## start
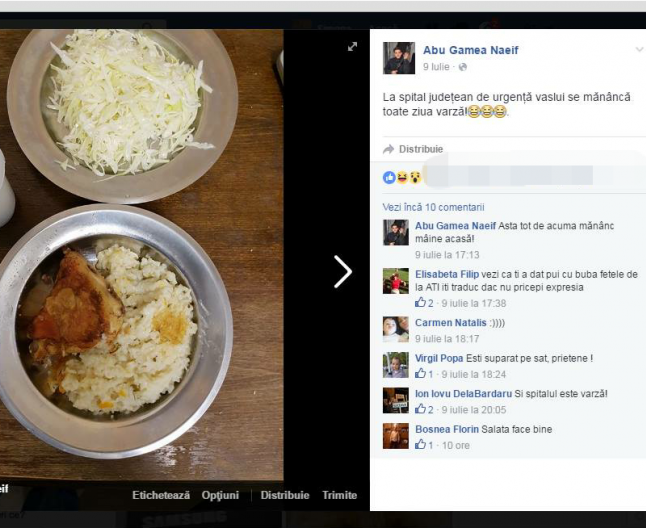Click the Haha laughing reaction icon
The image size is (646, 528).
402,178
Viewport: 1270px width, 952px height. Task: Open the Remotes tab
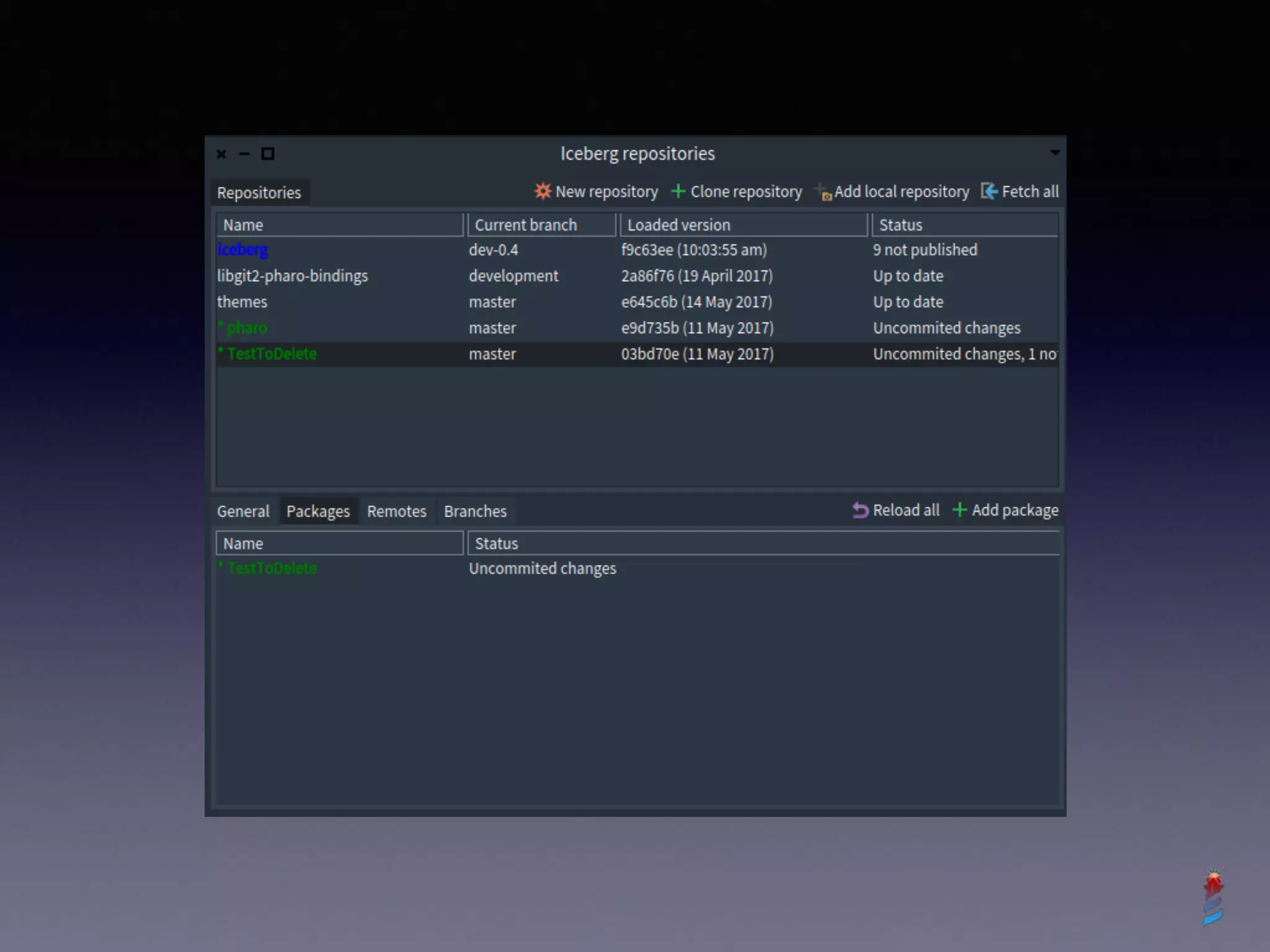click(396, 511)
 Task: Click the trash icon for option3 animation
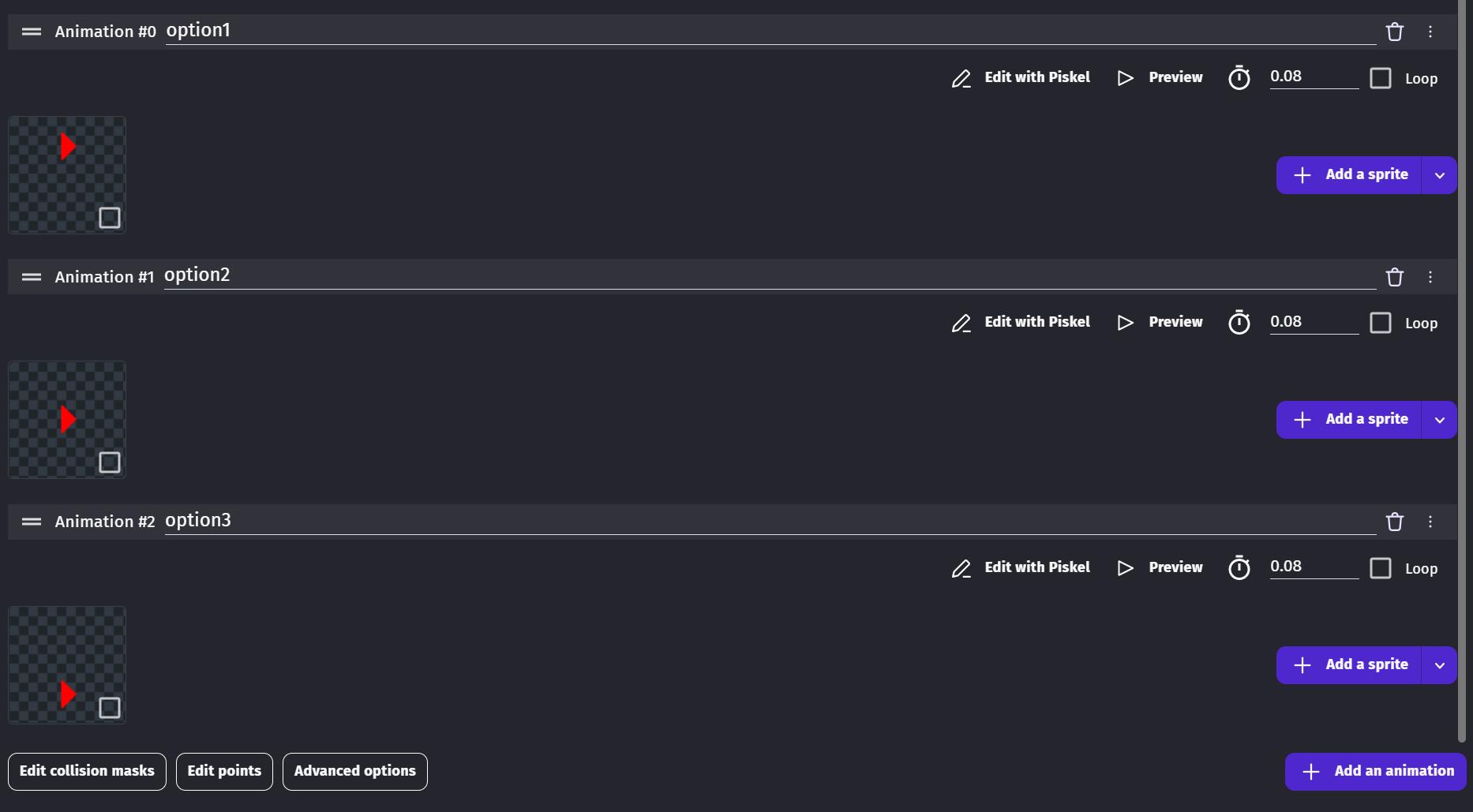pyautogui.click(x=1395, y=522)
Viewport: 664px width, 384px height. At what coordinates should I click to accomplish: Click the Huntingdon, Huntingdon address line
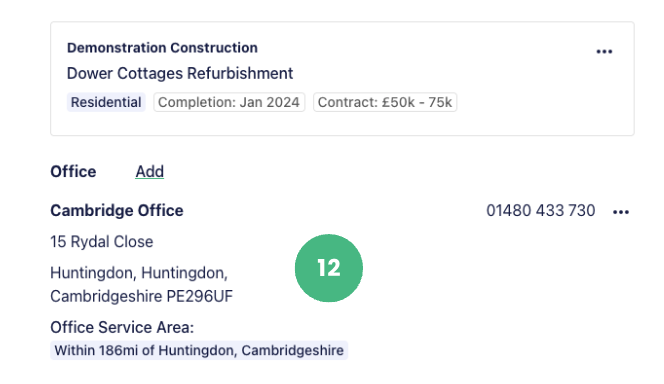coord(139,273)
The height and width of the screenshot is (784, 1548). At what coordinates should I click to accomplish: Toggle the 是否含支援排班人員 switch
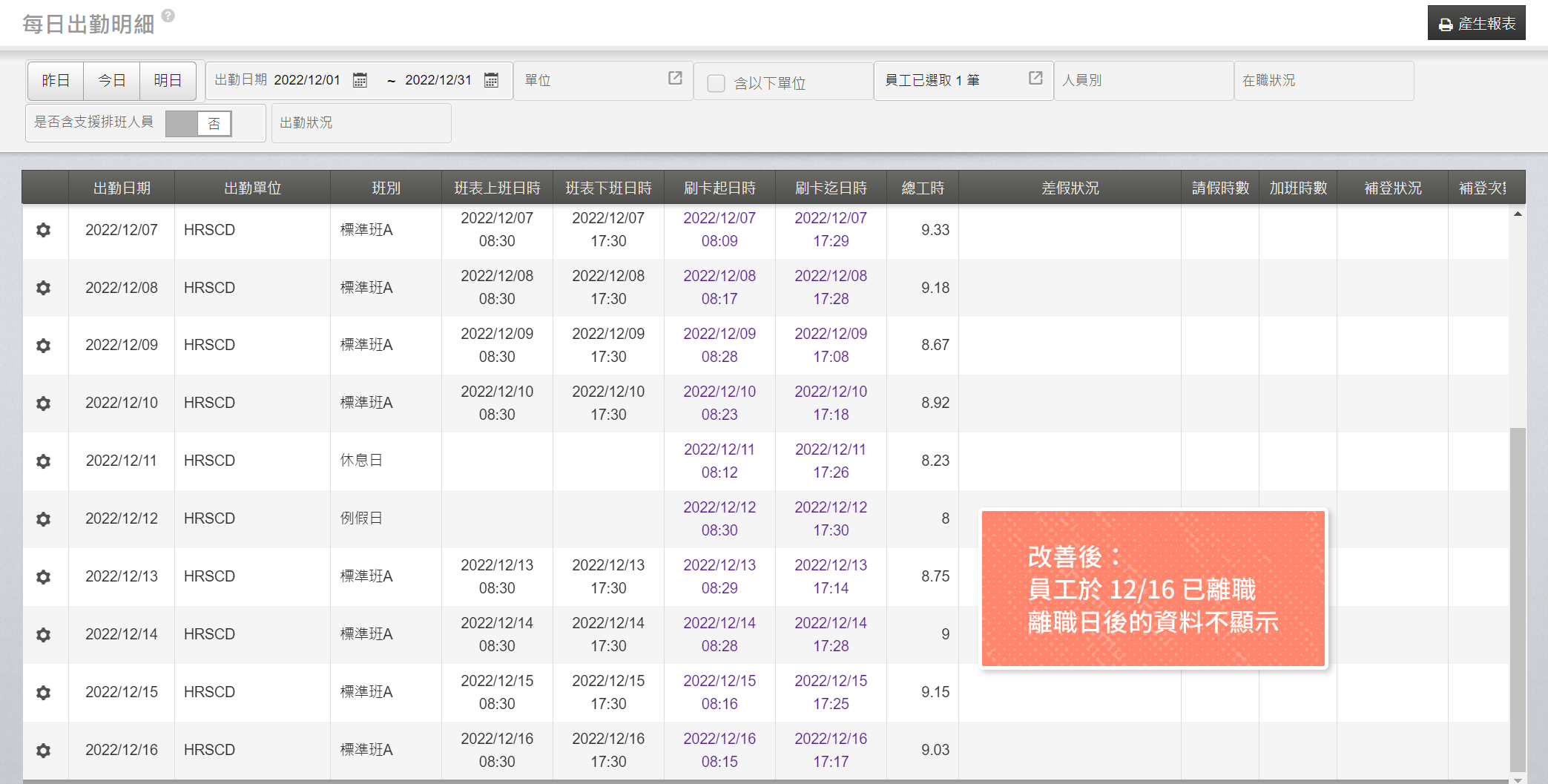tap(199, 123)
## end
## start
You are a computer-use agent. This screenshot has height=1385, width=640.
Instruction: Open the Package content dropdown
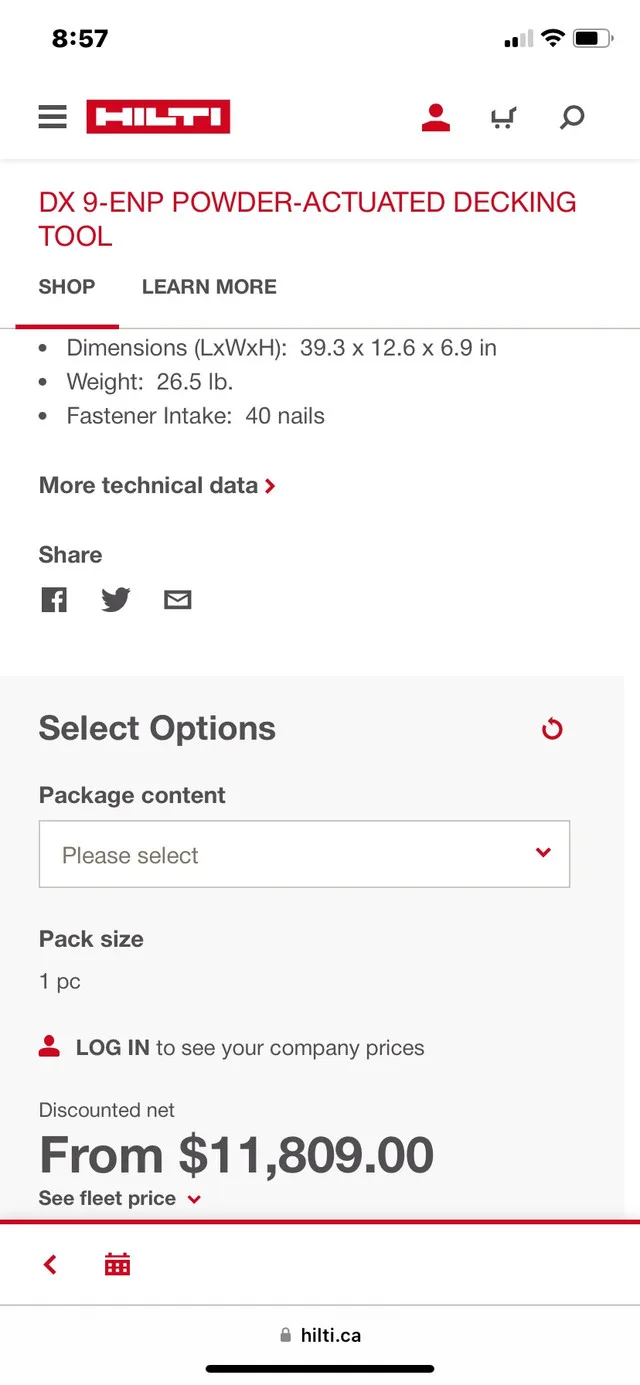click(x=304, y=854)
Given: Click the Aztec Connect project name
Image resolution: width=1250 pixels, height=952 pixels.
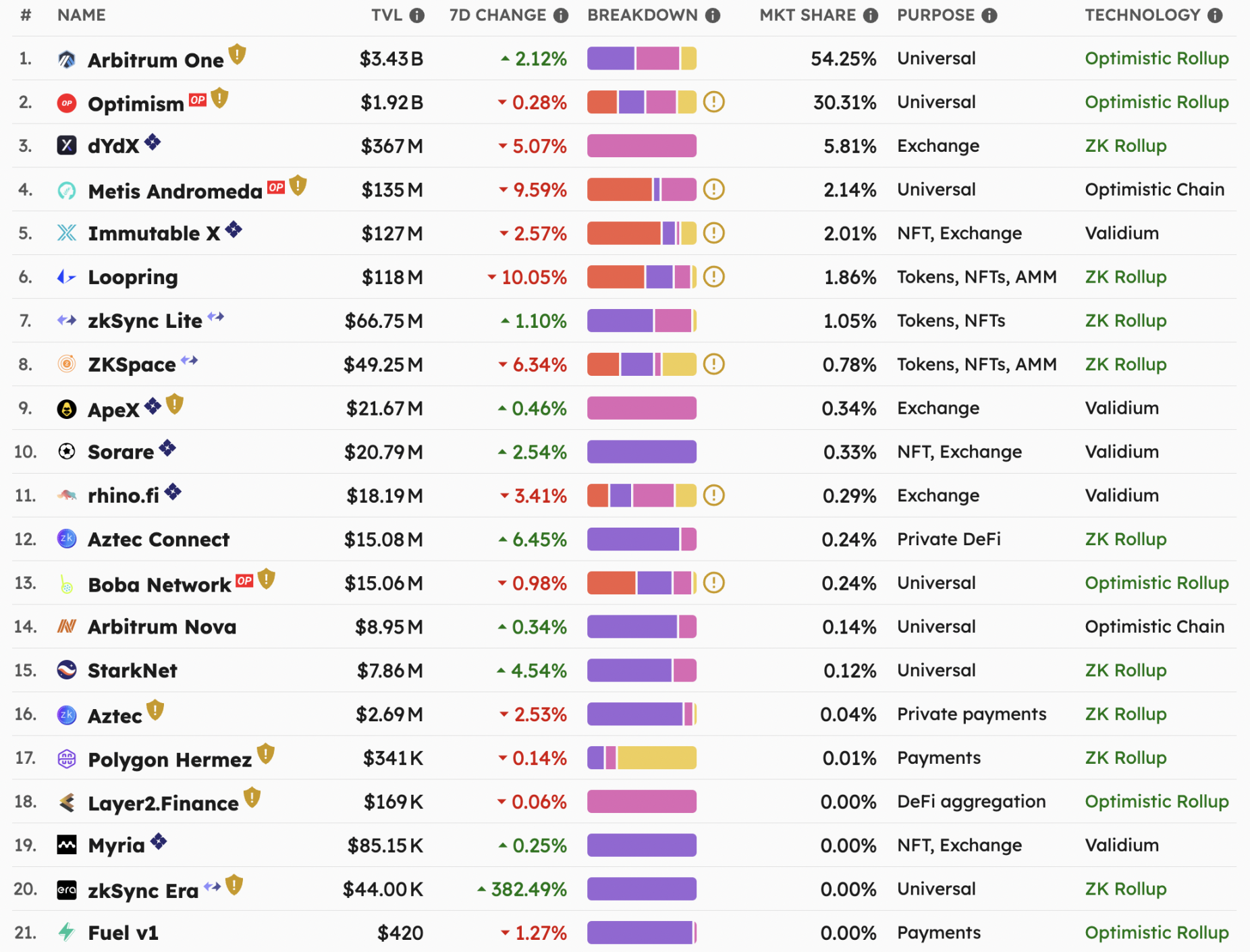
## end
§ **REQUIREMENT**
Copy the rows from the line with "Click the Haha laughing reaction icon" to the line with "coord(139,273)", putting "Settings" where "Remotes" appears and keeping everything else the same. Leave the pictures out.

§ **WORKED SOLUTION**
Click the Haha laughing reaction icon
The image size is (646, 528).
402,178
Viewport: 1270px width, 952px height. Task: Open the Settings tab
click(396, 511)
 Task: Click the trash icon for option3 animation
pyautogui.click(x=1395, y=522)
Viewport: 664px width, 384px height. At what coordinates should I click to accomplish: Click the Huntingdon, Huntingdon address line
coord(139,273)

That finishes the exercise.